5. Bu nitelikteki davalar belirsiz alacak davası olarak açılamaz.

  • Mahkemece bozma ilamına uyularak yapılan yargılama sonunda dosya kapsamına göre, dava konusu miktarın davacı yan tarafından bilinmekte olduğu, bu durumda belirsiz alacak davası açılmasında davacının hukuki yararının bulunmadığı gerekçesiyle davanın reddine karar verilmiştir. Kararı, davacı vekili temyiz etmiştir.

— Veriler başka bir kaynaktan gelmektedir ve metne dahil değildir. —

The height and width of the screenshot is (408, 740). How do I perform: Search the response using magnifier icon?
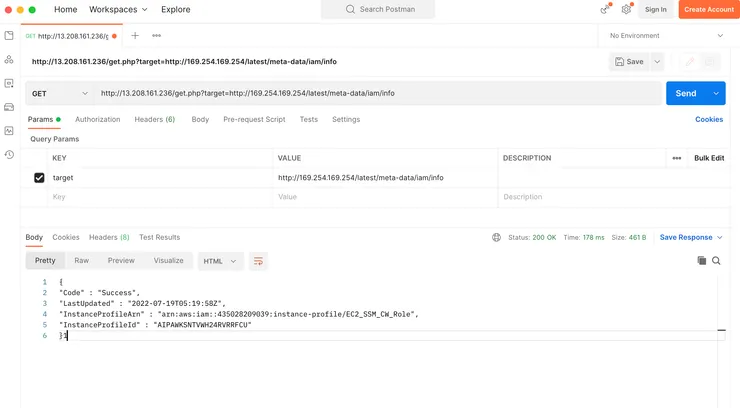[x=716, y=261]
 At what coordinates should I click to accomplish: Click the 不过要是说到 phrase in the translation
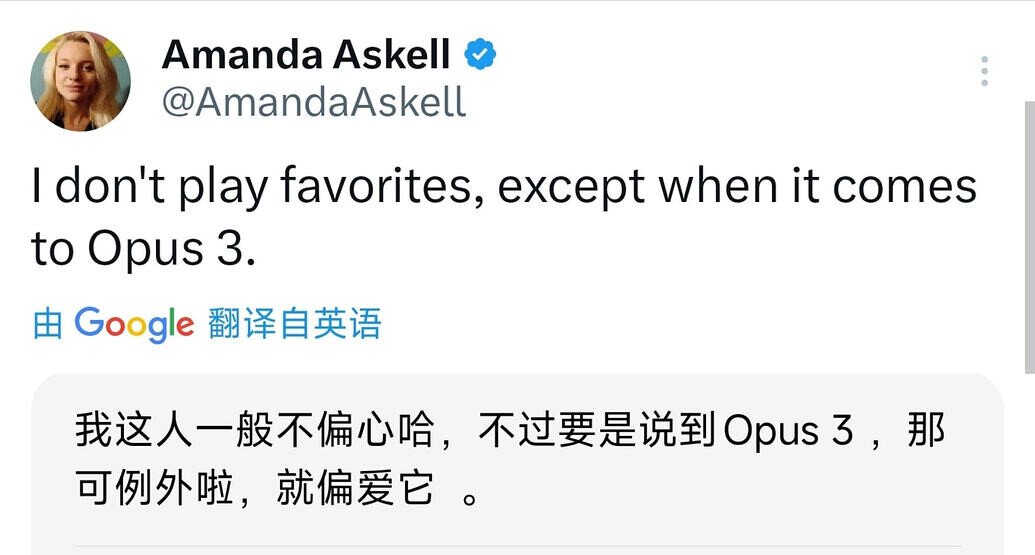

Dosyadaki yazılara, mahkemece uyulan bozma kararı gereğince hüküm verilmiş olmasına göre, davacı vekilinin bütün temyiz itirazları yerinde değildir. (Y. 11. HD., E.2019/2061, K. 2020/955.)


Bankadan çekilen tüketici kredisi kredi ile tüketicinin bilgi ve onayı dışında ekspertiz ücreti, ekspertiz komisyon masrafı, kredi kullandırım komisyonu masrafı, tüketici kredisi kullandırım ücretleri, yeniden finansman kredisi kredi tahsis ücreti, yeniden finansman kredisi dosya ücreti, ipotek fek ücreti, ipotek fek ücreti komisyon masrafı kesintisi yapıldığı ve bu konuda tüketicinin aydınlatılmadığına ilişkin iade talepleri belirsiz alacak davası olarak açılamaz.


6. Manevi tazminata da hükmedilemez.

  • Davacı eldeki dava ile davalının yapmış olduğu işlemler nedeniyle uğradığı zararlarının tazmini istemiş, mahkemece, davanın maddi tazminat yönünden reddine, manevi tazminat yönünden kısmen kabulüne karar verilmiş ise de; Türk Borçlar Kanunu'nun 58. maddesi uyarınca, manevi tazminata hükmedilebilmesi için kişilik hakkının hukuka aykırı bir şekilde zarara uğraması gerekir. Kişilik haklarının zarar görmediği hallerde, eylem hukuka aykırı olsa dahi manevi tazminata hükmedilmesi olanaklı değildir. Somut olayda, davacının kişilik haklarının zarar gördüğü kabul edilemez. Mahkemece, manevi tazminat koşullarının bulunmadığı dikkate alınarak manevi tazminat isteminin bütünüyle reddi gerekirken, yazılı şekilde kısmen kabulüne karar verilmesi usul ve yasaya aykırı olup, bozmayı gerektirir.(Y. 13. HD., E. 2016/3722, K.2018/9862.)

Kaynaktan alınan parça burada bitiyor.